I think you can talk ballistics, and yardage all day long
but it probably comes to personal preference

I have hunted turkey since 1983, and used many different guns,
shot, and chokes. I've been using a BPS 10ga. for about 15 yrs,
was the only thing larger than a 12ga 3" at the time.

My 2 main observations that I have noticed:
1) Recoil- on the 10ga Imo, pushes back and the 12ga 3 1/2
seems to have more jolt and muzzle jump
2) Loads- It seems since the 12ga 3 1/2 it has been replacing
the 10ga, as availability of factory loads in the retail stores
10ga shells have been harder to come by in shot sizes for
turkey and geese.


----------



## anon21511 (Jan 13, 2006)

I have both a 10 ga. and 12ga. and think they both make good turkey guns. The 10 is an NEF with aftermarket choke, the 12 is a Benelli Nova. The Nova has taken more turkey simply because I usually have to provide a gun for my friends as I'm trying to get them into the sport and they are afraid of the 10. The NEF is heavy topped out with a scope, not exactly pleasant to shoot, but you just have to have a 10 ga. I will give this advice, if you are caught out of position while using the 10 and have to take your shot without great shooting form, you'll wish for the next couple of days you had used the 12 ga!


----------



## Grouse Hunter (Jan 23, 2000)

Birdhuntr1 said:


> I have both a 10 ga. and 12ga. and think they both make good turkey guns. The 10 is an NEF with aftermarket choke, the 12 is a Benelli Nova. The Nova has taken more turkey simply because I usually have to provide a gun for my friends as I'm trying to get them into the sport and they are afraid of the 10. The NEF is heavy topped out with a scope, not exactly pleasant to shoot, but you just have to have a 10 ga. I will give this advice, if you are caught out of position while using the 10 and have to take your shot without great shooting form, you'll wish for the next couple of days you had used the 12 ga!
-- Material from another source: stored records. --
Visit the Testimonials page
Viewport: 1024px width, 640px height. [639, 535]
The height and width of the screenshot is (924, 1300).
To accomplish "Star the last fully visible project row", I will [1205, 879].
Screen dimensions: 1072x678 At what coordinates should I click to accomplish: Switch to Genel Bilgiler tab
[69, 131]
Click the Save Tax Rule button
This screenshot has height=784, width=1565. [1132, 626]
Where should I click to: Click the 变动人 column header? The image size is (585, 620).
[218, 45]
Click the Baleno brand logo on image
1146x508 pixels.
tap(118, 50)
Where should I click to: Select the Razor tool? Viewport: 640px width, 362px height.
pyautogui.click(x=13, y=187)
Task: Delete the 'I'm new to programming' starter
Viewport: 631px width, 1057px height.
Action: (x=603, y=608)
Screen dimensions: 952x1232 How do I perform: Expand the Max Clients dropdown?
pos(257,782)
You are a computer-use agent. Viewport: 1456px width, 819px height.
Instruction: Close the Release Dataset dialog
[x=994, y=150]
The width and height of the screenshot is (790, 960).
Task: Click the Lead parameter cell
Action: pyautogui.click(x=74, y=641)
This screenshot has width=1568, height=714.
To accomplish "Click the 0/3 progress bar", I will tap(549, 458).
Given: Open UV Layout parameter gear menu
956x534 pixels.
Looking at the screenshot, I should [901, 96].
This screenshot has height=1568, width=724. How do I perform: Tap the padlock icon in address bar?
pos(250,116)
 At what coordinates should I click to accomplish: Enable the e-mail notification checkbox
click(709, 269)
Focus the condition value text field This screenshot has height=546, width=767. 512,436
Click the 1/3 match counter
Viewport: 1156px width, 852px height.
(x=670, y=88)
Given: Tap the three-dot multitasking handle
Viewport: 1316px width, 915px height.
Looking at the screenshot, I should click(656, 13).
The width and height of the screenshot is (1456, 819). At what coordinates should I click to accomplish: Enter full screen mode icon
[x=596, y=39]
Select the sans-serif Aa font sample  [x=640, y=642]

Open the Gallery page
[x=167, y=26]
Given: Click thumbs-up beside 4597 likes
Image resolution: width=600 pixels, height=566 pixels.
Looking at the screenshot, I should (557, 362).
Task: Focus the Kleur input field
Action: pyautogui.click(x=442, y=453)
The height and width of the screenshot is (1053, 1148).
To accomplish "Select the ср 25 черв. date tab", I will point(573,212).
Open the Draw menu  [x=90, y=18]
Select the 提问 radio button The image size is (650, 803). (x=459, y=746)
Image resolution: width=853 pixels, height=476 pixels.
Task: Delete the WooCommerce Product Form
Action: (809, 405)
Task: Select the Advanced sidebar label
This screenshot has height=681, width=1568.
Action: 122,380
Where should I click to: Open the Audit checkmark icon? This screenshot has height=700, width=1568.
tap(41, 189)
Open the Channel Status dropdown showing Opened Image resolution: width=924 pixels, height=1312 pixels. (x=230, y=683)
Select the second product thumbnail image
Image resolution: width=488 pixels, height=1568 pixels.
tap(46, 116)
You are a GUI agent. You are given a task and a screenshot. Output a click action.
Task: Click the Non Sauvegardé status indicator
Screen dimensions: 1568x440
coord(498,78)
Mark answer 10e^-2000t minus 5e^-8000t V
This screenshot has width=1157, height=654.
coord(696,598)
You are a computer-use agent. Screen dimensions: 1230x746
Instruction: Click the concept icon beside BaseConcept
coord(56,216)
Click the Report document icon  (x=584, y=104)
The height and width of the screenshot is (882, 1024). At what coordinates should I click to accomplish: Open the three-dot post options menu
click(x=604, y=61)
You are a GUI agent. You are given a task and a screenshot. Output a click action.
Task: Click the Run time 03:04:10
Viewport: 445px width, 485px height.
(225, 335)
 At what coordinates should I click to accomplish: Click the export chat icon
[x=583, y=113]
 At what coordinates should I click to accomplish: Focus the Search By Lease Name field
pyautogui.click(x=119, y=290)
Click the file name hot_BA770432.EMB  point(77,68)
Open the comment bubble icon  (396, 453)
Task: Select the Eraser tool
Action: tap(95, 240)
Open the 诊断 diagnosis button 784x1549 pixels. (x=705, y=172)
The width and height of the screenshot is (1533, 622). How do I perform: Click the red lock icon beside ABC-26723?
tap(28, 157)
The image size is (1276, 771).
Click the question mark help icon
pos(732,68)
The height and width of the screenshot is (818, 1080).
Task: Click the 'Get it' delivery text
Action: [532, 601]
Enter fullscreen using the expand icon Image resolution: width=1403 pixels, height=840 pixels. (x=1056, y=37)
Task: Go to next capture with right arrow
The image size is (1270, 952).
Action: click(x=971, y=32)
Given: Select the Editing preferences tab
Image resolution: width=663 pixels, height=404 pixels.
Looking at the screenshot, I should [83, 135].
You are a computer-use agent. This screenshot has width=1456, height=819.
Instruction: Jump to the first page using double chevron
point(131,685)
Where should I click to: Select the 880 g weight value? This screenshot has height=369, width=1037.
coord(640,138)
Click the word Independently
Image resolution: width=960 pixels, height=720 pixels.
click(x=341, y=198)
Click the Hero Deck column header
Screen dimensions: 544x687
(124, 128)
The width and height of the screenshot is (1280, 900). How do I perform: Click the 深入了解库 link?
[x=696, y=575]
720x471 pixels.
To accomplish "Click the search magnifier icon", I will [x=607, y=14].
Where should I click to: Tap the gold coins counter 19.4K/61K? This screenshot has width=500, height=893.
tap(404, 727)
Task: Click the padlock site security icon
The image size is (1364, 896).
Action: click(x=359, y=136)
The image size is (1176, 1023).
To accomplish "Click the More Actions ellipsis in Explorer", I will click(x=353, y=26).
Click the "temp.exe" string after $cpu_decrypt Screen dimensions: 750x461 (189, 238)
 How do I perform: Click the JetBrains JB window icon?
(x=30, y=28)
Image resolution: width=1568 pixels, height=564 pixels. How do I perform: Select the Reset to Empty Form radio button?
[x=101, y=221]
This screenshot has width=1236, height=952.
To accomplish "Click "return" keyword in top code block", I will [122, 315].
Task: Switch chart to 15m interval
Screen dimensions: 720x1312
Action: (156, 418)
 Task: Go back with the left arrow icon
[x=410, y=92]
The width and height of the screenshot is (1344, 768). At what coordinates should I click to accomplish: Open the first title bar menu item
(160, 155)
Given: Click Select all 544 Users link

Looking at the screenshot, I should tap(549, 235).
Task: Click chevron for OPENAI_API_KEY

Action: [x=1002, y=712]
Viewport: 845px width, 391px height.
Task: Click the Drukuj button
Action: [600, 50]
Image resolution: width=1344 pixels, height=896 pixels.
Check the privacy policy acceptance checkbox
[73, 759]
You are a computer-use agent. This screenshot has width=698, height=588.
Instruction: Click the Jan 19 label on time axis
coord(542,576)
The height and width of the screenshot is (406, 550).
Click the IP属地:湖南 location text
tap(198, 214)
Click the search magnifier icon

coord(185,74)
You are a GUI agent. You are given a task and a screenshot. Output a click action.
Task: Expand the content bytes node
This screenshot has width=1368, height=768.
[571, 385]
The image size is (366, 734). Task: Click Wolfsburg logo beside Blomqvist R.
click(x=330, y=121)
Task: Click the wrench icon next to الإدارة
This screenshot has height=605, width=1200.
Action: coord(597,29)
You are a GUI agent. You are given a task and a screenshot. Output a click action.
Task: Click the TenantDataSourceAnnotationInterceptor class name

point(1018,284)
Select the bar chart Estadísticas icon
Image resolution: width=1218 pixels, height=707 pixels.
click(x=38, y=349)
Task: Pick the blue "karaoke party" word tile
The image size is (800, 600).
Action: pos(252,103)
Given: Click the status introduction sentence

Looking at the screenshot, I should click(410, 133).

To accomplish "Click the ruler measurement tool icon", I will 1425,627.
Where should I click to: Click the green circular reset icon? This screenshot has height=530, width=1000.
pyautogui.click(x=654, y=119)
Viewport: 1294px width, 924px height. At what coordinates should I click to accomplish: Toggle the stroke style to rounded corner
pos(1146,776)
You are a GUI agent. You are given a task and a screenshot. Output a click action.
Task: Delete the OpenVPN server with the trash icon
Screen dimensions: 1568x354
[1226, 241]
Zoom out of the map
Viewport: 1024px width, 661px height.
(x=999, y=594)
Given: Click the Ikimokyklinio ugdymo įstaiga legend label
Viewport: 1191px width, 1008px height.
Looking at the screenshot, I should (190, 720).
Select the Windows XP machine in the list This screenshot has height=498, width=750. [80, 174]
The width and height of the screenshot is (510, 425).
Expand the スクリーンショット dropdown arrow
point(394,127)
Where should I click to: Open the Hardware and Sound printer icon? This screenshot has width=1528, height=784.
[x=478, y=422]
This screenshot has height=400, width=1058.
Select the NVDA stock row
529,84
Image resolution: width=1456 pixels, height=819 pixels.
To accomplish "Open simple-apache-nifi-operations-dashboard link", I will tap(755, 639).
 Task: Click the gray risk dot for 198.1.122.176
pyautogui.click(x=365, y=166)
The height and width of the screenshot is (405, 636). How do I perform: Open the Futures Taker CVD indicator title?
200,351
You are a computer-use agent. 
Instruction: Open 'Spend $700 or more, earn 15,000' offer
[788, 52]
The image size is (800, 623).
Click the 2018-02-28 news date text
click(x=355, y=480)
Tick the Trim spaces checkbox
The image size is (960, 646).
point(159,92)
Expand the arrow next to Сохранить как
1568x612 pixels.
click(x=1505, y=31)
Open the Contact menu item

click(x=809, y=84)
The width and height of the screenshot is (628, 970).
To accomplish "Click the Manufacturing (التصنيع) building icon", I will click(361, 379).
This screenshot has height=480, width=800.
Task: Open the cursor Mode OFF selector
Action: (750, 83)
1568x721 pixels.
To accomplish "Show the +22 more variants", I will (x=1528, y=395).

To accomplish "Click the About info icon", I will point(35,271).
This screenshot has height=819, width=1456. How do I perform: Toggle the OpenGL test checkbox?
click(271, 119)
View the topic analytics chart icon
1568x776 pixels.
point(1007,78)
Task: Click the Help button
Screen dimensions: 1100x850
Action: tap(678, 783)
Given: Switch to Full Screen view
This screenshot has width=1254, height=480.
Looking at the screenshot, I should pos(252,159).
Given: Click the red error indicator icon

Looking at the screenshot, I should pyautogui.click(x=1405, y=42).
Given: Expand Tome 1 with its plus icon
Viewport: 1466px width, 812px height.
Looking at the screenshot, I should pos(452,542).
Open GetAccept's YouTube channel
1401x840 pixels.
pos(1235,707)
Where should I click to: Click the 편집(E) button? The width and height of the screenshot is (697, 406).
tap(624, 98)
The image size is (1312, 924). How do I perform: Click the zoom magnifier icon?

YEah thats the one I found a good deal on . Camo stock, screw in chokes, supposed to hav a long forcing cone and fiber sights. I like being able to carry it with the action open and pop it closed when I get set up.


----------



## anon21511 (Jan 13, 2006)

GrouseHunter-Mine didn't have any sights, so I went with a scope. Unfortunately it is tapped mid-barrel and I ended up going with a pistol scope. Spent more on that than on the gun! It's fun to shoot a couple of times, just remember to close your mouth so your teeth don't clack together, and get it to your shoulder properly. I've never taken a shot over 45 yards, but I know from checking patterns I can go a little further. Bottom line is I'd rather have them close, it's just more fun.


----------



## Burksee (Jan 15, 2003)

I have killed turkeys with a 12 many times, even with 2.75 shells, long before 3's and 3.5 became available. I got a chance to use my buddys SP10, afterwards I had to get one! Finally did a few years back. Use it for Turkey, Goose and even Ducks on the big water. Its a thrill! You wont be sorry if you decide to add one to your arsinal!


----------



## deerslayer#1 (Nov 8, 2004)

Back when steel shot was introduced for waterfowl hunting, I quickly jumped to a 10 gauge. Reason being was steel shot was very light, and I figured I would get more steel shot in a 10 gauge shell. It seemed like 12 gauges just didnt knock birds down like I was used to. But, now that we have all the heavy loads, some heavier than lead, I am back to the 12 gauge super mag. I think the 10 gauge was just a fix when the steel shot came out, but now its pretty much takeing up room in the safe.


----------



## zx10r2004 (Sep 24, 2005)

Burksee said:


> I have killed turkeys with a 12 many times, even with 2.75 shells, long before 3's and 3.5 became available. I got a chance to use my buddys SP10, afterwards I had to get one! Finally did a few years back. Use it for Turkey, Goose and even Ducks on the big water. Its a thrill! You wont be sorry if you decide to add one to your arsinal!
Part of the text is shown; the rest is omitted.